I moved my Panther chameleon yesterday into a 2ft x 14" x 14" Exo Terra (glass one, was previously in a flexarium slightly smaller) and noticed today the temperature is pretty silly. 

I've got a load of mesh spare from the old flexarium, does anyone know how I could go about removing a door from the Exo Terra? Or even both of them. I'd like to try replace them with mesh for ventilation, and to cool it down. 

Cheers

Ash


----------



## tokay (Mar 13, 2007)

best off going back to a flexi or a reptibreeze mesh cage matey , if the temps are getting to high. 
have you a thermostat ?


----------



## PygoShlee (May 1, 2010)

Yeah, just funds are running a bit tight at the moment, and didnt realise I had this viv so set it up for him. 
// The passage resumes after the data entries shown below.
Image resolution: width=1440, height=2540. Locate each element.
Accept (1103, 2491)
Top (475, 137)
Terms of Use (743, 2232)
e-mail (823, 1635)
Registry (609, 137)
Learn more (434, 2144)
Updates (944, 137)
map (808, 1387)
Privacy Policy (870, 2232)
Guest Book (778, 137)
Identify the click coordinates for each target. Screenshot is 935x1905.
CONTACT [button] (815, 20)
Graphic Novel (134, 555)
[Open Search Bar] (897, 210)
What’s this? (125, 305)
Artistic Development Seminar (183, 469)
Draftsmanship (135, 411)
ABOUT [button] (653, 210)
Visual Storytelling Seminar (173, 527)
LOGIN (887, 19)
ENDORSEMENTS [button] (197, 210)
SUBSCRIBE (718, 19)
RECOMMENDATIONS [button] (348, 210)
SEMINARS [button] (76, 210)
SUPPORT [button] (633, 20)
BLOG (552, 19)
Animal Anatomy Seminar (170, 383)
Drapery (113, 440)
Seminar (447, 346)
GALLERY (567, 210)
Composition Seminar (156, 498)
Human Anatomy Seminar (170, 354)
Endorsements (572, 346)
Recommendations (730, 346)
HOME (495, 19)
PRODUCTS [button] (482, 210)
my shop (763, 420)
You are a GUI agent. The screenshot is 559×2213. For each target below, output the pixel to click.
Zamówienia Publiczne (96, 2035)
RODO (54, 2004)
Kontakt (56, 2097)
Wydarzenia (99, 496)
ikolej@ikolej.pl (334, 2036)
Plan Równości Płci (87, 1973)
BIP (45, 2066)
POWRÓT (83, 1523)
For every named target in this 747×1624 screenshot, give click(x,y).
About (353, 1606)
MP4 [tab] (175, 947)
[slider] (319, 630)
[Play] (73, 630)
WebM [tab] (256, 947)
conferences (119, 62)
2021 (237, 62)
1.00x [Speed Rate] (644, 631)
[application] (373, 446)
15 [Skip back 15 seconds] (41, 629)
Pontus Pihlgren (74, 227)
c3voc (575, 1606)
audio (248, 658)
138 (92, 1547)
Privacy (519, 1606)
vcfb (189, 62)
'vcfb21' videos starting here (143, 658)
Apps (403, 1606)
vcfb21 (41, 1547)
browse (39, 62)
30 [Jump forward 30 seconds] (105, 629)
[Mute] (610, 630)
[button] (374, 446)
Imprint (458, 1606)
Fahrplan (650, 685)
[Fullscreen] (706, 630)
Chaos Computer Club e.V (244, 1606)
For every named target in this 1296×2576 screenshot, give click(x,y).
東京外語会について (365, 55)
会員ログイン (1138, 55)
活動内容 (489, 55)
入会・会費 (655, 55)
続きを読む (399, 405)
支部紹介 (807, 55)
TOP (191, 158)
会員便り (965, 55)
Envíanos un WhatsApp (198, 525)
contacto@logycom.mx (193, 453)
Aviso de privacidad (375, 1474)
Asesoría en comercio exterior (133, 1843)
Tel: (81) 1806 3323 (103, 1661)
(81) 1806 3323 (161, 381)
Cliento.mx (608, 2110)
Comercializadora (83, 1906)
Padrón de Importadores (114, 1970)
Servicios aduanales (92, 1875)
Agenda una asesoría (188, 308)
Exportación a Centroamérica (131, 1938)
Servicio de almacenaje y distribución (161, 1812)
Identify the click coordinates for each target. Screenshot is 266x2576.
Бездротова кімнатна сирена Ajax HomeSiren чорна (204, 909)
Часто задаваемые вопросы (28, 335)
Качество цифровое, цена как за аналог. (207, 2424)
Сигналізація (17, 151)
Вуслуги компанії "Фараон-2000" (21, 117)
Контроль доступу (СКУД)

Havent got a thermostat, only got light timers which I might set in half hour intervals. 

Cheers


----------



## tokay (Mar 13, 2007)

No worries , i got my yemen in a xl mesh repti breeze , with a dimmer stat on bulb , the bulb is hardly on this weather


----------



## PygoShlee (May 1, 2010)

Its cool now, have sorted it. Basically just ripped off both the doors, and used my last flexarium's mesh to cover the front. 

Will do the job nicely for now, until I get to buidling his adult viv 

Cheers!


----------